Task -
Hunt through the lines below for the string "computer" and copy each one that has it.

(Records excerpted from a collection)
____________________
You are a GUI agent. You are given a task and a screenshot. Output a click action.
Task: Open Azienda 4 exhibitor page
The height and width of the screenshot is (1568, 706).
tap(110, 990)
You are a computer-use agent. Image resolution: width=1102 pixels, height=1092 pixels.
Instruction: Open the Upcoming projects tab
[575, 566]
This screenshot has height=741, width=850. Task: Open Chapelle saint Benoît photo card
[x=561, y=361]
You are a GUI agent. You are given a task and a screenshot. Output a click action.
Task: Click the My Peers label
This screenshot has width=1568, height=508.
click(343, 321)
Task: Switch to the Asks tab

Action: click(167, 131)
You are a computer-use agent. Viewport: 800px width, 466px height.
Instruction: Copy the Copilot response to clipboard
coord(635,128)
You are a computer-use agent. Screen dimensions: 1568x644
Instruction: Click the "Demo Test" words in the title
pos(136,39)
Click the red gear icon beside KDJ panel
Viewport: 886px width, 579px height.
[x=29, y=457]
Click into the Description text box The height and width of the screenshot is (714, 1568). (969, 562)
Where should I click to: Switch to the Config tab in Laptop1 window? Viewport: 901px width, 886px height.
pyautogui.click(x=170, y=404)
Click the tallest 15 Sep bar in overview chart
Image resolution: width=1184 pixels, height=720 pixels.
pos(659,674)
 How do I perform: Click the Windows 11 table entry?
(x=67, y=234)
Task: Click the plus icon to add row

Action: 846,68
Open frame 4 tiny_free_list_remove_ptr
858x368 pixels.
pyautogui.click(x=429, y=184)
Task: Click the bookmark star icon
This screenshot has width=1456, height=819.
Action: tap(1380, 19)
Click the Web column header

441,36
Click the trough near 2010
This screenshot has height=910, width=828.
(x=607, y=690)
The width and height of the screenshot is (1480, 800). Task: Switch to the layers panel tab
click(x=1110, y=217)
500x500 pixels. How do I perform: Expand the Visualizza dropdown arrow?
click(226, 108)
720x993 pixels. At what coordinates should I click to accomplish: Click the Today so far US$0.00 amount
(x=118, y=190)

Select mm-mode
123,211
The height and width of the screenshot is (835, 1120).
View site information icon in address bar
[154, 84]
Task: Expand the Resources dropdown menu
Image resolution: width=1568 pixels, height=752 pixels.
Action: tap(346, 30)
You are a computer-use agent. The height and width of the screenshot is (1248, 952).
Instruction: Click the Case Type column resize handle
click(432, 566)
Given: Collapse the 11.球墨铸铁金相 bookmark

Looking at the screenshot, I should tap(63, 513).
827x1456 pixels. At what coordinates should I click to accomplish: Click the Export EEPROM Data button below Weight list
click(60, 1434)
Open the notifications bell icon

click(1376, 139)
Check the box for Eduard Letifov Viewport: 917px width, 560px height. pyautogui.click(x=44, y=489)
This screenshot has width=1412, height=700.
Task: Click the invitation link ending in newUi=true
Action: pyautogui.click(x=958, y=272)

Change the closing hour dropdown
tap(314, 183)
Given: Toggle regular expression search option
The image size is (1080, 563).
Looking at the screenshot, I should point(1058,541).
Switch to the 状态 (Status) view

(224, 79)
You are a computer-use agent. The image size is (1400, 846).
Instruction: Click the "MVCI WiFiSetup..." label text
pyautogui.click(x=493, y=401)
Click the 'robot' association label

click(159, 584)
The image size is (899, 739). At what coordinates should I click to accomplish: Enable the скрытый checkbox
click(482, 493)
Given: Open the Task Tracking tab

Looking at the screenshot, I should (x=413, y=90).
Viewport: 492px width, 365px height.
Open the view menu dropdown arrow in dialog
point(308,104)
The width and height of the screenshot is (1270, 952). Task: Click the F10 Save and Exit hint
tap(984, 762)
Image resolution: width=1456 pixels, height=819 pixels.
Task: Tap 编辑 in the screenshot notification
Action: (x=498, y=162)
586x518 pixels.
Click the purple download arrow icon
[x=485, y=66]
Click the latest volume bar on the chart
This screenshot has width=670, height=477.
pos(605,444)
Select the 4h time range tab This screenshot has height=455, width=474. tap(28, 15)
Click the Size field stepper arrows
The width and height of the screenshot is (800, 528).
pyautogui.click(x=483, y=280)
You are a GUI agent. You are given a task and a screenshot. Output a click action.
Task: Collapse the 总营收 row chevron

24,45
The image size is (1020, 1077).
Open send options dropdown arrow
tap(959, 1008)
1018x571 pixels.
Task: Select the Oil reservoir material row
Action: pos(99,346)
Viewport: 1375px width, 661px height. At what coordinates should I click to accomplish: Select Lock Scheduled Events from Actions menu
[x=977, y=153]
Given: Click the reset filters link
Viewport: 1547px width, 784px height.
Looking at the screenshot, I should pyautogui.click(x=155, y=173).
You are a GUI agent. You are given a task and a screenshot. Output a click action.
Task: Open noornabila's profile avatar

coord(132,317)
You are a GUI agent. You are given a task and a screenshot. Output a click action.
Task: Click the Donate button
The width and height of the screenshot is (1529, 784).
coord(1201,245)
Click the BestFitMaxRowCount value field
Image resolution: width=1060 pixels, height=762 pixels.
____________________
Output of the exercise -
You are a computer-use agent. Image resolution: width=1102 pixels, height=1092 pixels.
You are a computer-use agent. Viewport: 800px width, 466px height.
You are a computer-use agent. Screen dimensions: 1568x644
You are a computer-use agent. The height and width of the screenshot is (1248, 952).
You are a computer-use agent. The image size is (1400, 846).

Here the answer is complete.